Para él, esta modificación del signo para el sonido se constituye cuando se asume que el sonido “nos invade”, con el “registro de la interioridad sin violación” que él propicia. Esta invasión implica que la relación con el sonido tiene un carácter de inmediatez que la visión no consigue: “estamos involucrados y conectados con el mundo de los sonidos y resonando con él”. De este modo, parece que pone la atención no tanto en lo “que se presenta o representa mediante el sonido”, esto es “su fuente” (¡incluso, aunque no lo nombra explícitamente, la negación de la fuente, como en la escucha acusmática!) o “lo que significa esa fuente”, sino qué relación material se establece con el sonido que luego es entendido como signo de algo.

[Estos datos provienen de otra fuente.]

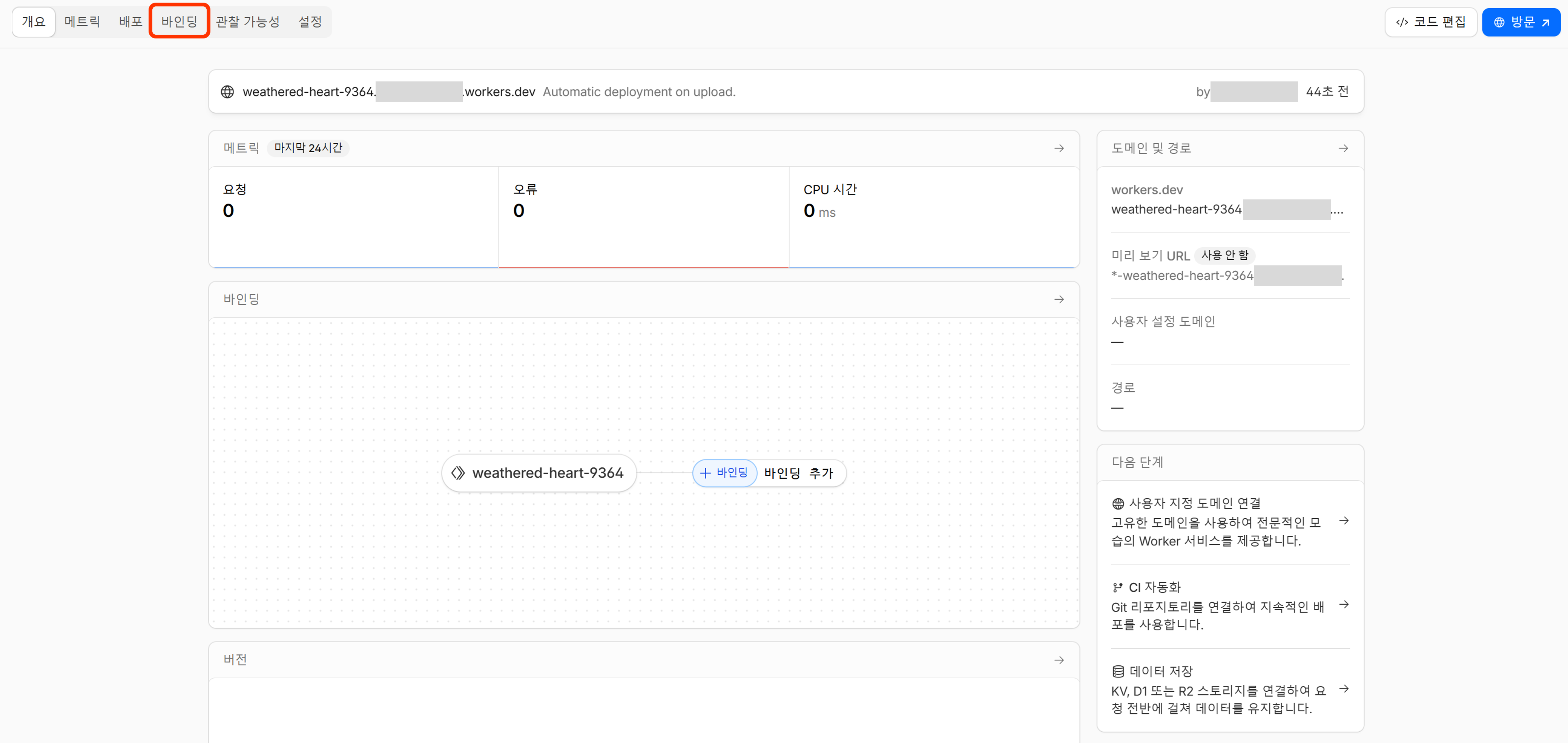Open the 배포 tab

point(130,22)
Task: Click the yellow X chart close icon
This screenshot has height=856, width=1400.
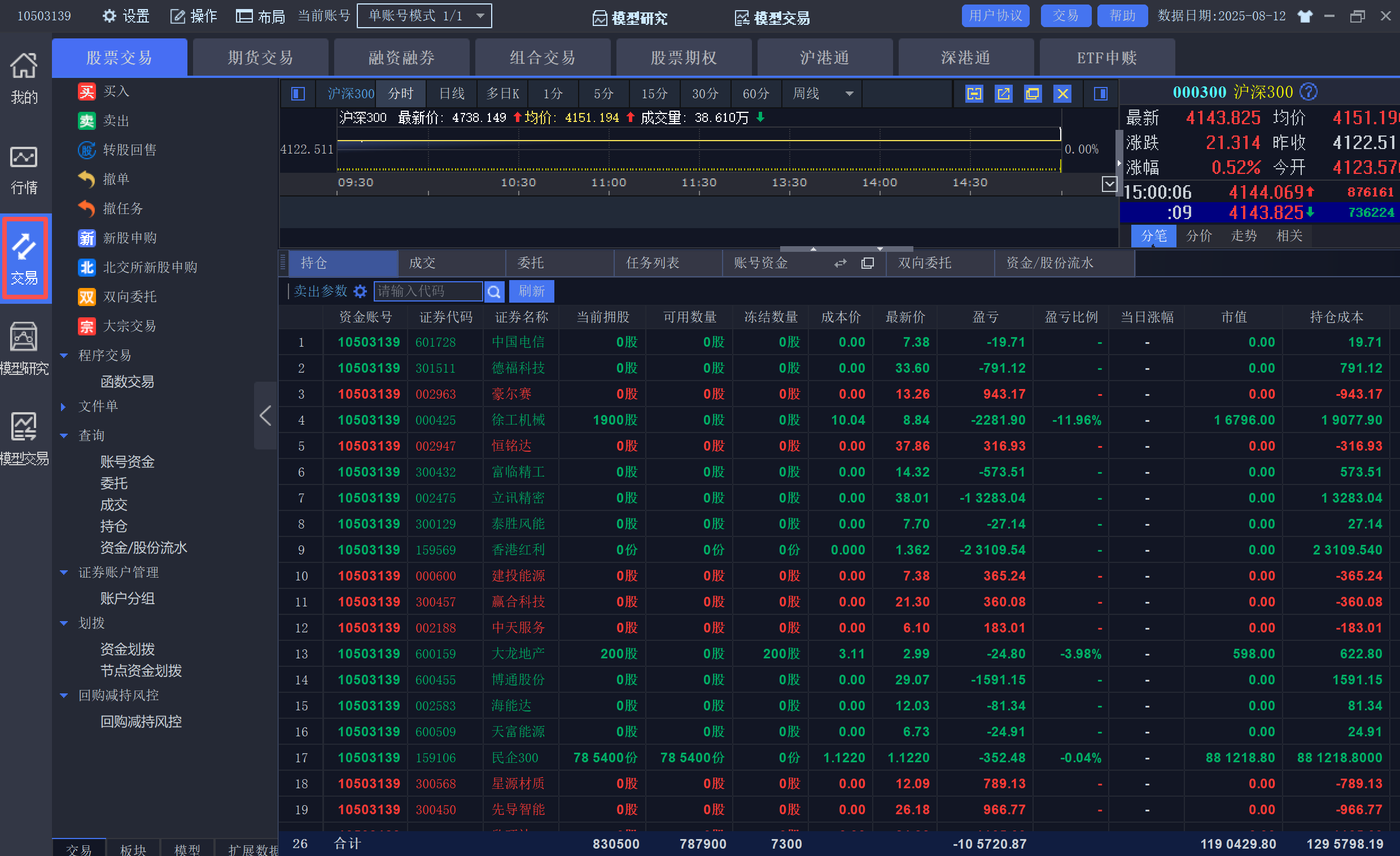Action: click(1062, 94)
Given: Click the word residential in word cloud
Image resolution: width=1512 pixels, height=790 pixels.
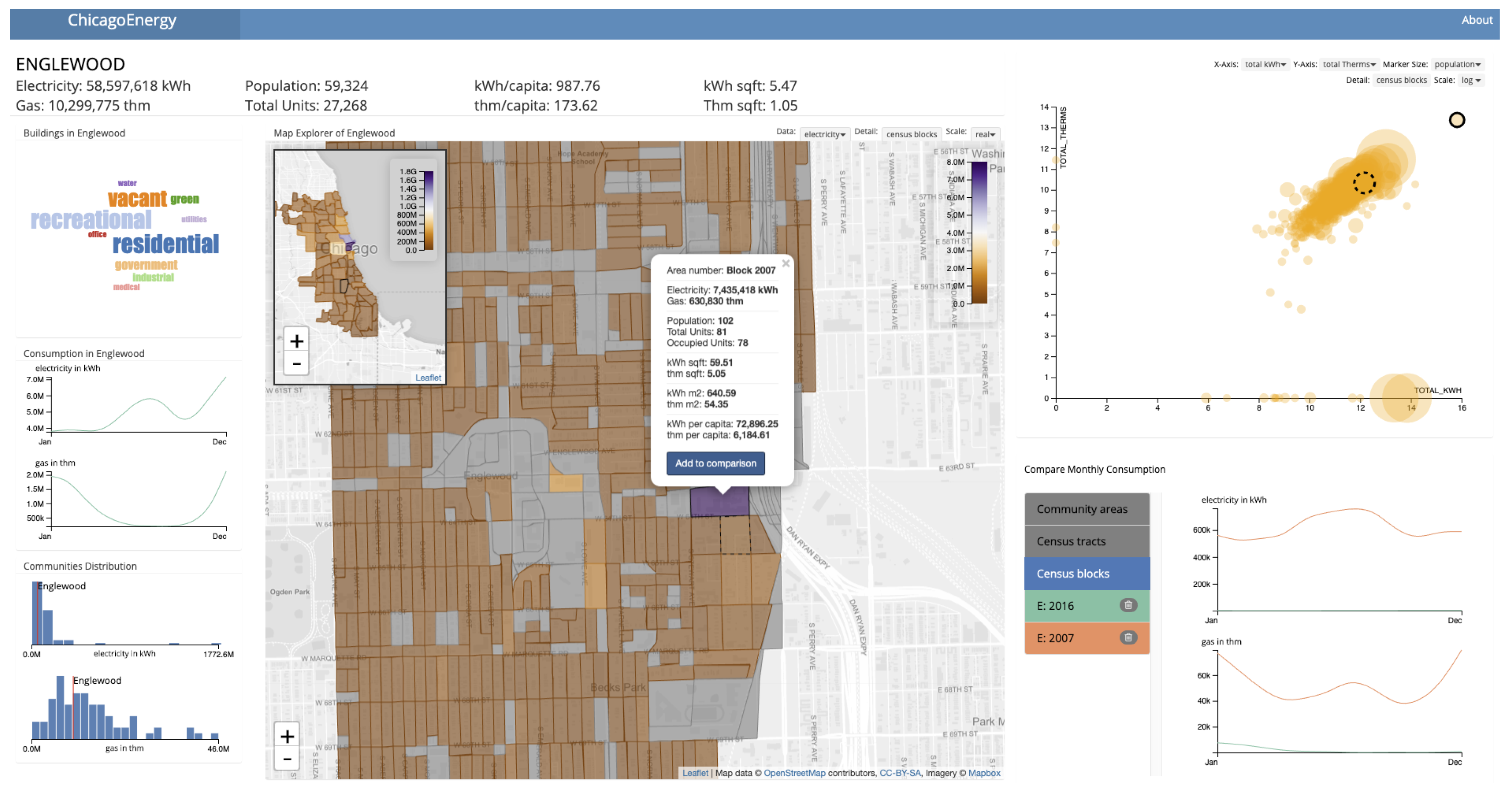Looking at the screenshot, I should (165, 244).
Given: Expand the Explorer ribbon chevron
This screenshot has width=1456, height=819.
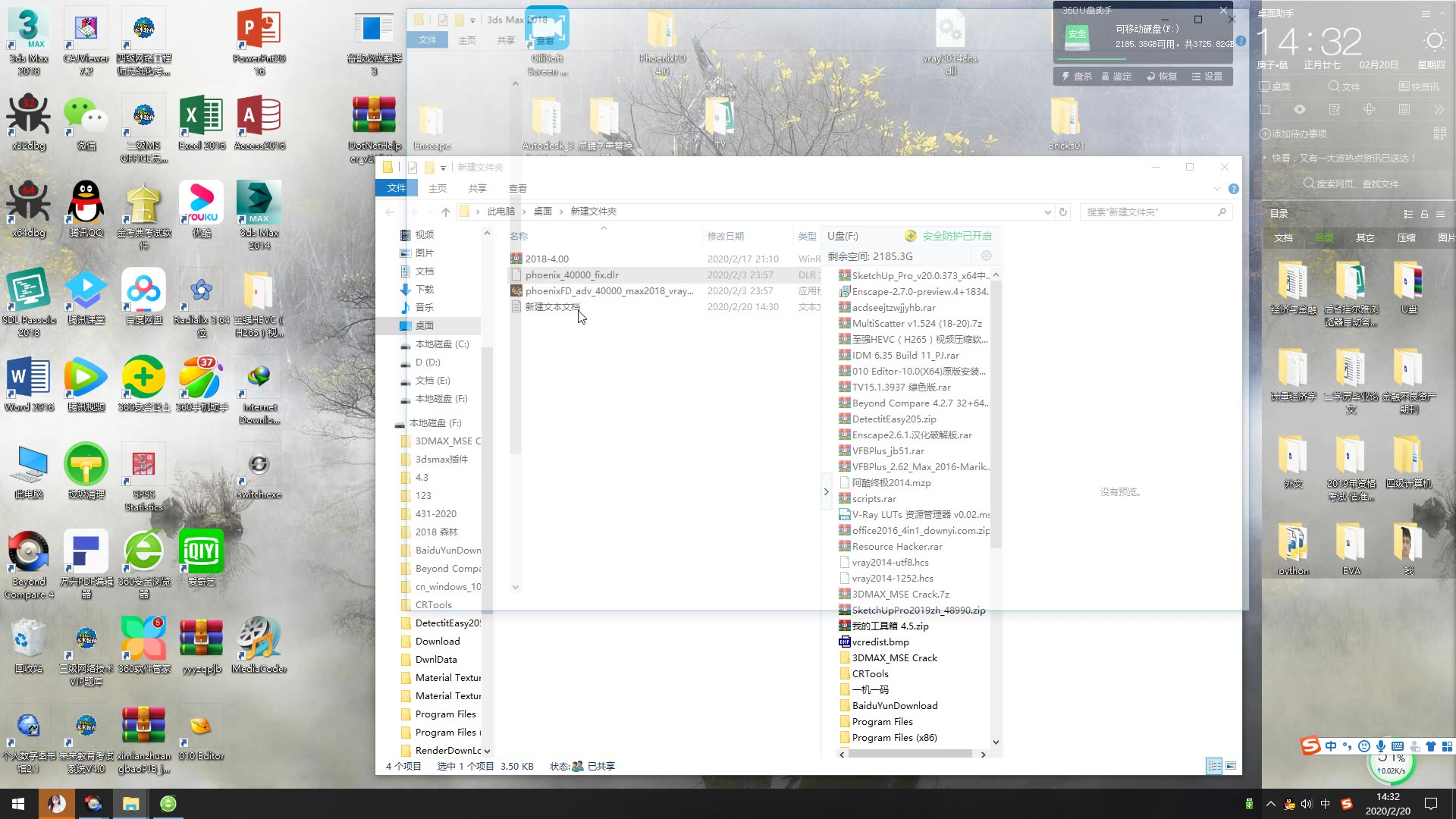Looking at the screenshot, I should tap(1217, 189).
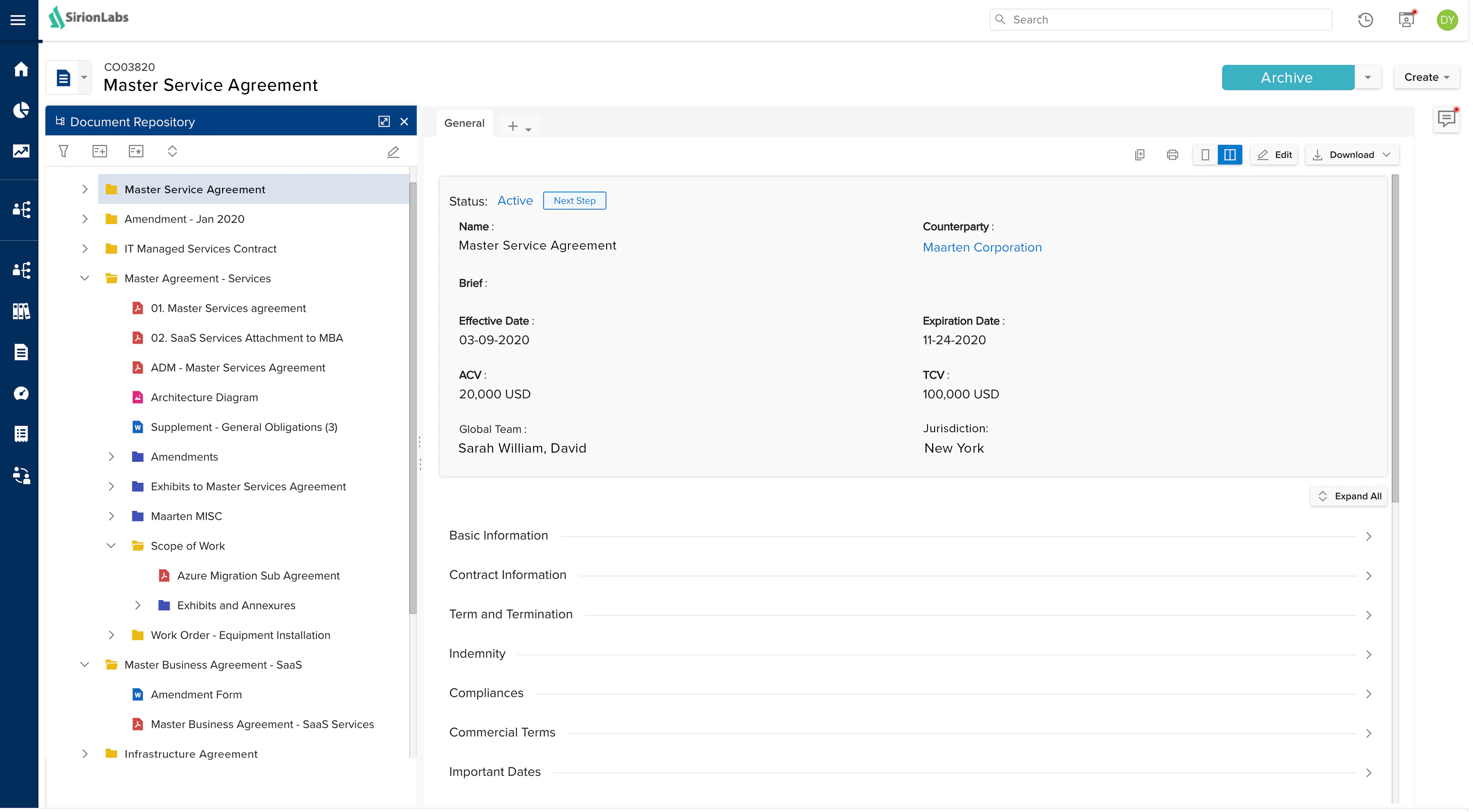Open the filter icon in Document Repository
The width and height of the screenshot is (1473, 812).
coord(64,151)
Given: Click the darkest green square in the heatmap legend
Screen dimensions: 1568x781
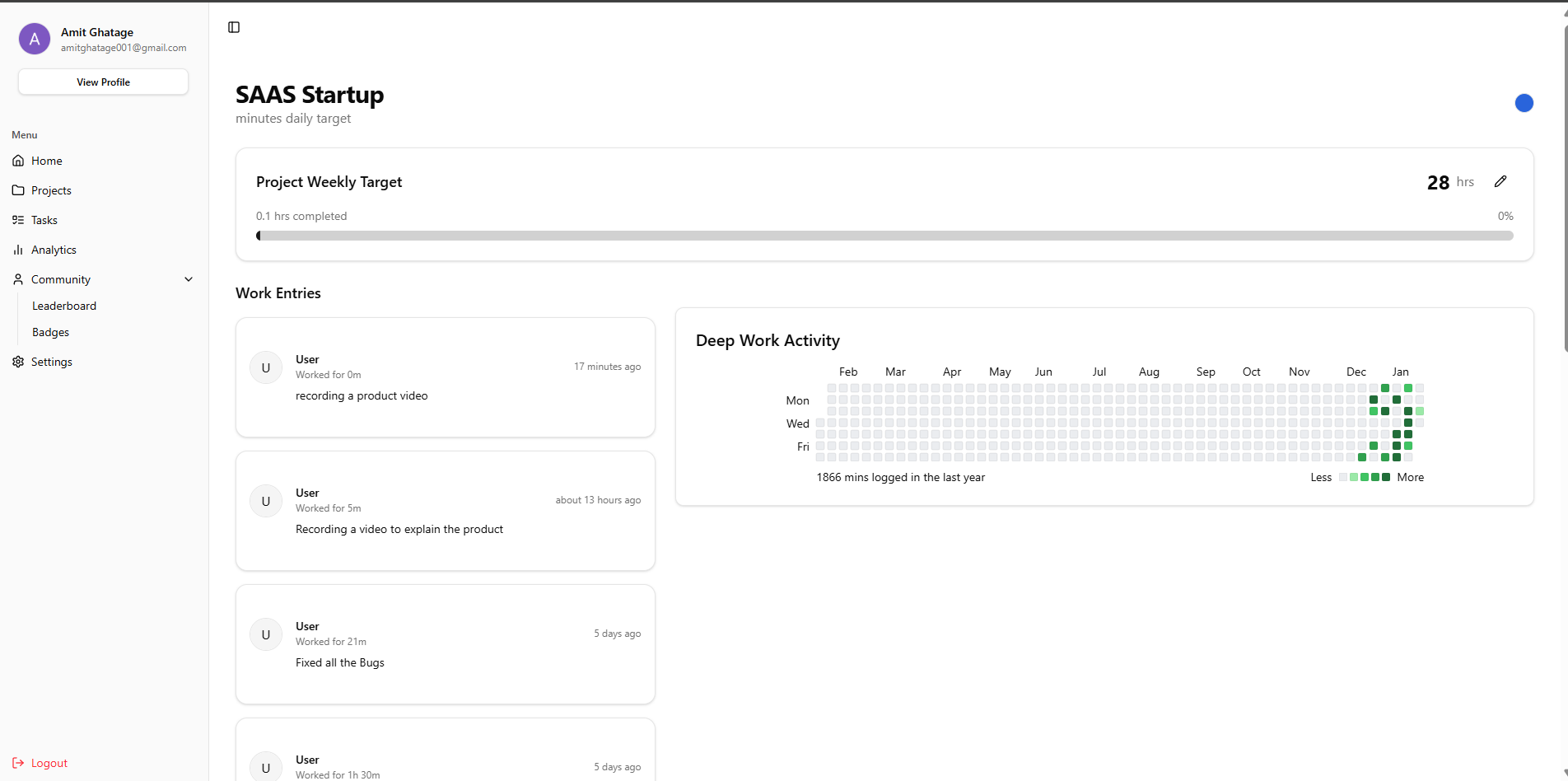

Retomemos el inicio de su propuesta: el habla, la música y “todo lo demás”. Su propuesta trata de poner en evidencia que todo evento sonoro “incorpora elecciones”: en primer lugar sobre el lugar que ocupa tal sonido y su significado en la constitución de tal evento y, por otro lado, en su articulación. Él no propone herramientas para decodificar tales elecciones, como si hubiera significados “ocultos” o “detrás” de los sonidos –algo  que, por ejemplo, está a la base de la hermenéutica clásica–, sino plantear en qué consistiría su “potencial de significado”. Por tanto, el punto clave desde el que nos propone reflexionar sobre el sonido no es tanto sobre el potencial “comunicativo” del sonido, sino sobre su carácter material.